As for the 530d and 530d xDrive, the 3.0 litre six-cylinder unit is good for 265 hp at 4,000 rpm and 620 Nm from 2,000–2,500 rpm. Acceleration times for the century sprint are 5.7 seconds for the 530d (5.4 seconds for the xDrive), on to an electronically governed 250 km/h.

Not long after the launch in February, BMW will be adding another three engine variants to the line-up. The 190 hp four-cylinder diesel engine will be presented in its most efficient form in the BMW 520d EfficientDynamics Edition, and a plug-in hybrid drive model will also appear, in the form of the 530e iPerformance, which has a system output of 252 hp.

The M550i xDrive will also arrive then to top the initial range, making it the second M Performance 5 Series after the tri-turbo diesel-powered M550d. It’ll be powered by a 4.4 litre V8 engine developing 462 hp and 650 Nm, with a 0–100 km/h sprint time of 4.0 seconds being among the performance figures.

As standard, all variants will come equipped with headlights featuring LED technology, and the options list for equipment will include being Adaptive LED Headlights with variable light distribution including adaptive roundabout lights and Selective Beam anti-dazzle high beam with a range of up to 500 metres.

Inside, the new car’s cabin features the latest-generation iDrive system, which in its highest specification offers navigation, telephone and entertainment features, plus vehicle functions and 7er-style gesture control – all on a high-res 10.25-inch screen. There’s also a full-colour head-up display with a projection surface that’s 70% larger than before.

The automaker says that the new car offers extended storage options and greater legroom for rear-seat passengers. New bits include comfort seats with massage function and a four-zone climate control complete with ionisation and discreet air fragrancing.

There’s definitely no shortage of connectivity, at least for European customers – BMW ConnectedDrive features are now joined by new services, which include the new ParkNow technology for digital parking space reservation and payment, the On-Street Parking Information intelligent parking space search function and the optional Parking Assistant, which detects empty spots and parks the vehicle automatically.

No shortage of smartphone integration, with Apple CarPlay (now wireless, an industry first) to inductive phone charging and a WiFi hotspot for up to ten devices to be found. Also on, BMW Connected, with the next development stage of the system, complete with additional services, set to be introduced for the personal digital mobility assistant on the 5er.

The automaker’s Remote Parking system and Display Key (as seen on the 7 Series and i8) are also on the optional equipment list, as is Remote View 3D, which allows the owner to “see” the car’s surroundings remotely through the BMW Connected smartphone app.

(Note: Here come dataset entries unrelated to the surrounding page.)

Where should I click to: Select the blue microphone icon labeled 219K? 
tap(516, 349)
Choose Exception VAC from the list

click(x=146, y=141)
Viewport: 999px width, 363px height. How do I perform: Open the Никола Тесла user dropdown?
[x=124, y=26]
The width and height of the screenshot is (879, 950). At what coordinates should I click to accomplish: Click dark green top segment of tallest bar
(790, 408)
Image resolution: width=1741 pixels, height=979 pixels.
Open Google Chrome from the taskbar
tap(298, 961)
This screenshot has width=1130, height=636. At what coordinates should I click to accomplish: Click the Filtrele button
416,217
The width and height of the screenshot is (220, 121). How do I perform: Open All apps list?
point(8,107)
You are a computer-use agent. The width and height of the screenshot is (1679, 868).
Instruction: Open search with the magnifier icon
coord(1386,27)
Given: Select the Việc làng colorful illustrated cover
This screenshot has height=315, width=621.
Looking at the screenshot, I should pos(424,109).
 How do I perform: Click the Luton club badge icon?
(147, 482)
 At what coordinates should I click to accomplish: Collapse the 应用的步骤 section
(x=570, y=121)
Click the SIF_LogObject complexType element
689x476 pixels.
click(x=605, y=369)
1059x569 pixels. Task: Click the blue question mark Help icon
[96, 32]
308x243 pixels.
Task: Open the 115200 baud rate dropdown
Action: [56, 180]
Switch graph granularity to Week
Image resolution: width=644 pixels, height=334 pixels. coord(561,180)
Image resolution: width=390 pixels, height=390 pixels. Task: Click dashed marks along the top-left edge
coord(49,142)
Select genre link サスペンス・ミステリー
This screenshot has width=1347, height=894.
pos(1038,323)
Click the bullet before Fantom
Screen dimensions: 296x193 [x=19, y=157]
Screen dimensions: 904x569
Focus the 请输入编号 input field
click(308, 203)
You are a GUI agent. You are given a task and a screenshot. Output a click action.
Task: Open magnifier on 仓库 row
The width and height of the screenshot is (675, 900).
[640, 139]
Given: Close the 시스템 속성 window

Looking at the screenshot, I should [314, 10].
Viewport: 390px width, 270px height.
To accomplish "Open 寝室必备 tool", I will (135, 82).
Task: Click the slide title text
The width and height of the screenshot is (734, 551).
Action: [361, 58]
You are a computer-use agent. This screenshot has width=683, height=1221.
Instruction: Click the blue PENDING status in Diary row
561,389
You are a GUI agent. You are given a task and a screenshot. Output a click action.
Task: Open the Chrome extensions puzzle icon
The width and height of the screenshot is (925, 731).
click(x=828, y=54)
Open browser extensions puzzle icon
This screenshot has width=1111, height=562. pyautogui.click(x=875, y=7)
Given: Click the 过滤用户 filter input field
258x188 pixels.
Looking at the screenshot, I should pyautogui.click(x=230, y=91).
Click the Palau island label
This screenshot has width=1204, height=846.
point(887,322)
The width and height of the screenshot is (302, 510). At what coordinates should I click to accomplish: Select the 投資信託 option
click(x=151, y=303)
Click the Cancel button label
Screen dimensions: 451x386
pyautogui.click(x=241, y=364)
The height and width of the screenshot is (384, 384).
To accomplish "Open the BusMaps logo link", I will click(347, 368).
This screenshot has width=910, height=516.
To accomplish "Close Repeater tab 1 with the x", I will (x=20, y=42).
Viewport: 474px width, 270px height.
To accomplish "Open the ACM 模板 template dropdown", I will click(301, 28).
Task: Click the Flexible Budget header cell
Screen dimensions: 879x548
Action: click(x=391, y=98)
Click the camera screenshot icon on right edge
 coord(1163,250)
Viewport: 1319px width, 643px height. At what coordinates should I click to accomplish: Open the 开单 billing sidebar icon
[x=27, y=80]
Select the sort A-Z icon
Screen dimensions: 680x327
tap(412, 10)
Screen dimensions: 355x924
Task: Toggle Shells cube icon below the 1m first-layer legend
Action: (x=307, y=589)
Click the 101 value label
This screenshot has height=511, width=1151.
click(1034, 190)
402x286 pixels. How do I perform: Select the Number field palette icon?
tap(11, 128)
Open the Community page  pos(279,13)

As you’d expect, plenty of driving assistance systems to be found in the G30. As standard, the car comes with a stereo camera, which teams up with optional radar and ultrasound sensors to monitor the area around the car.

New features alongside the evasion aid and crossing traffic warning are the lane change assistant and lane keeping assistant with active side collision protection. The latter keeps an eye on the lane markings and the area around the car, and actively helps the driver to avoid looming collisions by applying corrective steering inputs.

The car also takes a step towards automated driving with extended functions for the optional active cruise control (ACC) system and steering/lane keeping assistant. These include adoption of speed restrictions, which the optional Intelligent Speed Assist communicates to the cruise control system. Operable from standstill to 210 km/h, the system can relieve the driver of acceleration, braking and steering duties, as desired.